:: PROVIDED RECORDS ::
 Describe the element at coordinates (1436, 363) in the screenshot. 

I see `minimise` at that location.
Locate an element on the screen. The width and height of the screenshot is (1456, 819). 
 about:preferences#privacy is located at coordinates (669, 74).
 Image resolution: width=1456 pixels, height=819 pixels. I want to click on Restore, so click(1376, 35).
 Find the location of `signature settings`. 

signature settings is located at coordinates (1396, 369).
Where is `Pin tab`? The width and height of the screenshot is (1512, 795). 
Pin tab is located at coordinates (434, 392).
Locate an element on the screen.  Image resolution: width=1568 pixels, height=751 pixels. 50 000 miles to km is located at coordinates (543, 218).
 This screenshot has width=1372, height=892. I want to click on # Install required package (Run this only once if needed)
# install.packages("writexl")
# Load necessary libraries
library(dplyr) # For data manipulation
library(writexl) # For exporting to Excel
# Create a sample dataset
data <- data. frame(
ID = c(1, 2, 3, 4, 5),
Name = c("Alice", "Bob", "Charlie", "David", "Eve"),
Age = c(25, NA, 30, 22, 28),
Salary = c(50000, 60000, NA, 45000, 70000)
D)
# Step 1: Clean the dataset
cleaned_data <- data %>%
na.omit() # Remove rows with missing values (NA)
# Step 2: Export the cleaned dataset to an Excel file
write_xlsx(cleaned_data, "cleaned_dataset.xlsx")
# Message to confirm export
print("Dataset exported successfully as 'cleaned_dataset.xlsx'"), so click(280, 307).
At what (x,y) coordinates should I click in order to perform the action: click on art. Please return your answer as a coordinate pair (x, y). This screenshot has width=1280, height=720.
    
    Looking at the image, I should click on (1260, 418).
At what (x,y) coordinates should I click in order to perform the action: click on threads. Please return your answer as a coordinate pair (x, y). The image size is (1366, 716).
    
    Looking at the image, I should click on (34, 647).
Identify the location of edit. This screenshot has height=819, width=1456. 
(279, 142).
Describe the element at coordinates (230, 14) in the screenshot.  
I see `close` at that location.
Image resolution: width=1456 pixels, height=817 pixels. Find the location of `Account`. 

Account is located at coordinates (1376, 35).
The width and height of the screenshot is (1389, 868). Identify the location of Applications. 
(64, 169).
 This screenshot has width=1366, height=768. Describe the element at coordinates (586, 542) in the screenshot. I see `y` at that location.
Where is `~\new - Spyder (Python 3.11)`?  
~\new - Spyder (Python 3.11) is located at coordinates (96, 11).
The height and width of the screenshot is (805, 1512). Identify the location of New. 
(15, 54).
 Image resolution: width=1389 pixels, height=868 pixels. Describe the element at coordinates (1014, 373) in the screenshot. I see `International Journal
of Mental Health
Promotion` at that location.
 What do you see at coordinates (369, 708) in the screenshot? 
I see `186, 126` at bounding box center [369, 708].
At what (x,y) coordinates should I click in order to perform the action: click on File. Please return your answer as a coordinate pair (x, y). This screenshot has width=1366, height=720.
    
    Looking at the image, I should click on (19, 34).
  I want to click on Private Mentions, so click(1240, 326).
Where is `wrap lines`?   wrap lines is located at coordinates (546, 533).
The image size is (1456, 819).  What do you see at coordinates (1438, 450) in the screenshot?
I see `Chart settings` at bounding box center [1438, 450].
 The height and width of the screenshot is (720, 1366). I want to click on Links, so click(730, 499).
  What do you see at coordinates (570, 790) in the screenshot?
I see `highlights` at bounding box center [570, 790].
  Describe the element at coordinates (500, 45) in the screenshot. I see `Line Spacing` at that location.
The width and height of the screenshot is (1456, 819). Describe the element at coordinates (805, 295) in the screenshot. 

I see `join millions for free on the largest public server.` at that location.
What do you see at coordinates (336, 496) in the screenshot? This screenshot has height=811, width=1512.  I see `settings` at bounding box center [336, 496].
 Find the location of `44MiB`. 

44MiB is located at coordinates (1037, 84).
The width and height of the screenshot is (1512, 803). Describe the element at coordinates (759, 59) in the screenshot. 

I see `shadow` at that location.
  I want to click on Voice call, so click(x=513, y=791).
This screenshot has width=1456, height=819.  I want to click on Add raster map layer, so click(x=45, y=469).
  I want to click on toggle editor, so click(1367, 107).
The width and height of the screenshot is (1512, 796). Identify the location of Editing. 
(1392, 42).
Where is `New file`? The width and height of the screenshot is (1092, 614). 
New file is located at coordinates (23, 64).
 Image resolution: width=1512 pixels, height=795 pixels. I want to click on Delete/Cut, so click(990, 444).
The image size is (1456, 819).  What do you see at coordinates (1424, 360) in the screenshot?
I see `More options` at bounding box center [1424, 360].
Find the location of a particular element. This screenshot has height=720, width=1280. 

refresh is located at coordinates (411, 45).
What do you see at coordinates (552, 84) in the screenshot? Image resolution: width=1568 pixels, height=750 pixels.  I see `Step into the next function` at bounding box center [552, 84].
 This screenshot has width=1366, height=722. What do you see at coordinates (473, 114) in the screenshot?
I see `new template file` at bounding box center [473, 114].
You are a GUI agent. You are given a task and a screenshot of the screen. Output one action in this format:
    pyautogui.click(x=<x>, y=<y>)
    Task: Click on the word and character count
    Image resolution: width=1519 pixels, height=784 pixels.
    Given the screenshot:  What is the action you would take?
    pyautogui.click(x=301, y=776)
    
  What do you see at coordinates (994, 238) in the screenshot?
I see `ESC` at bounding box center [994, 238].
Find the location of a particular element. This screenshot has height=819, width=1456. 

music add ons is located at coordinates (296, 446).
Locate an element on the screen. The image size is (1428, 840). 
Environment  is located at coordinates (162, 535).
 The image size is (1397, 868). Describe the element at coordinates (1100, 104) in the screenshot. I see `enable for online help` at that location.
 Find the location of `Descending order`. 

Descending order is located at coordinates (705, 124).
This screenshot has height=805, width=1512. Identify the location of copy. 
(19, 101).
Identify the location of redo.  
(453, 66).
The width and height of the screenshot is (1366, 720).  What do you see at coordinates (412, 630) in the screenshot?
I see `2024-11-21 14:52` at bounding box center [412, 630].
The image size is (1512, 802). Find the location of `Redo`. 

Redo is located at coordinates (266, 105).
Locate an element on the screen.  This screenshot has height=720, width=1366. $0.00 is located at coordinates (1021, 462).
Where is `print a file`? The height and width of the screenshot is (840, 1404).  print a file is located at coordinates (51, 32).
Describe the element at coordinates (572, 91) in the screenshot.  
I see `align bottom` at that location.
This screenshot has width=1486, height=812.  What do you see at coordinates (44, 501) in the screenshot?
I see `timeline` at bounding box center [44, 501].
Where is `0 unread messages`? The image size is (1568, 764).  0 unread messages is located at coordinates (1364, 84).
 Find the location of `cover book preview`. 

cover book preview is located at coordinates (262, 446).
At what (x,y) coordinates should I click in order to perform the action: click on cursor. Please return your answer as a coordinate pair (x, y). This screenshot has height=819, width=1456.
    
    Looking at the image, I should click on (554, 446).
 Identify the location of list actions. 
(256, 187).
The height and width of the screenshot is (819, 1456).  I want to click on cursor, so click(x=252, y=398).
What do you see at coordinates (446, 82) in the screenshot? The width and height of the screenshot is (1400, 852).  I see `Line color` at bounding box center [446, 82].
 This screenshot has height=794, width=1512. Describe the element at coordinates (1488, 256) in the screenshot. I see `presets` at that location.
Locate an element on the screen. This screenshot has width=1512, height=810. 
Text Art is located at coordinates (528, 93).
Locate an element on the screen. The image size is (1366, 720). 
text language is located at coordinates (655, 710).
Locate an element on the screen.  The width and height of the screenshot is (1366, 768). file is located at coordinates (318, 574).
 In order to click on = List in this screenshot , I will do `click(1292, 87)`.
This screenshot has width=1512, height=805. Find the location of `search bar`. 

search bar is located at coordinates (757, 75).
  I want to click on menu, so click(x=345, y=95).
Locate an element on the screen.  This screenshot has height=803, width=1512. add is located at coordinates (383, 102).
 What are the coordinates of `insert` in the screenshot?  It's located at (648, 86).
:::
OBJECTIVE >>
Count the lines in the rows above that contain the string "particular" with matching case, and reply with the number alone.

RIGHT ANSWER >>
2